▶ **Extract provided**
· · · · · · ·
Dollar Weakens Amid Recovery Concerns, More Losses Seen Likely

The dollar weakened in early European trade Friday, amid doubts about the pace with which the U.S. economy will rebound from the coronavirus-inspired slowdown.
At 2:55 AM ET (0655 GMT), the Dollar Index, which tracks the greenback against a basket of six other currencies, was down 0.1% at 92.662. USD/JPY was down 0.2% at 105.57, while EUR/USD was up 0.1% at 1.1868.
Dragging the greenback lower was the news Thursday that applications for U.S. unemployment benefits increased, defying consensus forecasts for a further decline, while the Philadelphia Fed reported a disappointing reading for its manufacturing index.
This came a day after the Federal Reserve warned that the path to U.S. economic recovery from the Covid-19 outbreak remained highly uncertain, with the recovery in hiring starting to slow.
“A widening budget deficit paired with a continued trade deficit is an issue for the USD,” said analyst Andreas Steno Larsen at Nordea, in a research note, “but mostly when the rest of the world catches up growth-wise, as has been the case since the reopening of the global economy during Q2.”
· · · · · · ·
▶ **Problem 1**
In the dollar article, what did the Philadelphia Fed report on Thursday?
▶ **Problem 2**
Continue the article on the weakening dollar from its last sentence.
The material that comes after this article is not related to it.

▶ **Supplied information**
· · · · · · ·
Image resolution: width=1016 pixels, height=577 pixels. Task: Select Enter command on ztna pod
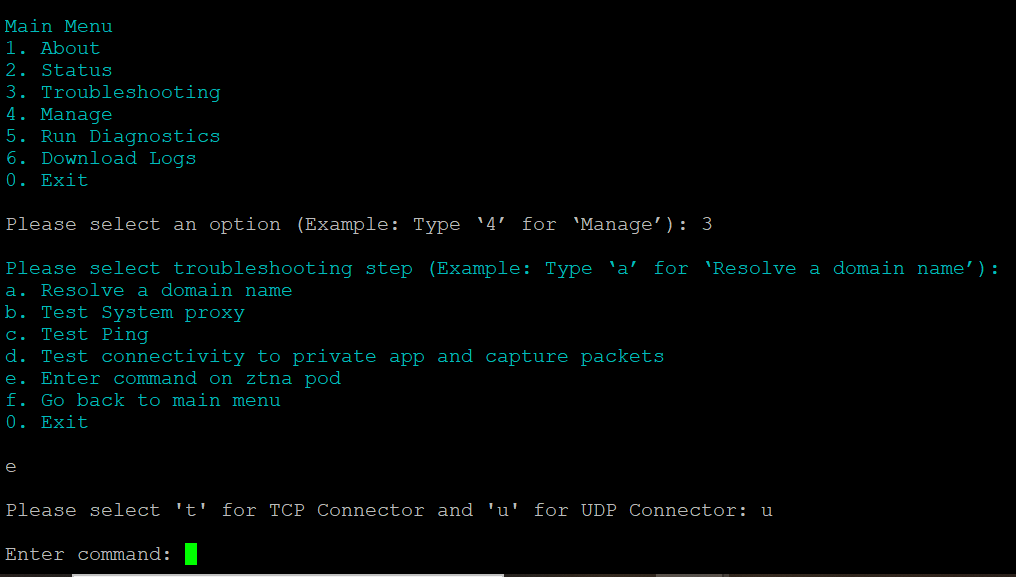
· · · · · · ·
▶ **Response area 1**
A disappointing reading for its manufacturing index.

▶ **Response area 2**
The euro has been the biggest beneficiary of a recent decline in the dollar, but this tone could be tested with the release of eurozone manufacturing data later in the session.
That said, “the EUR has much further to go when/if the market realizes that the tail risks in the EUR are much smaller now compared to 9-12 months ago,” Larsen said, adding that the USD could weaken by as much as 20-25% over the coming two years, aiming “for (at least) >1.25 levels in EUR/USD.”
Elsewhere, GBP/USD traded 0.2% higher at 1.3240, helped retail sales rising above their pre-coronavirus level in July, as shops selling non-essential goods opened again after the lockdown in March.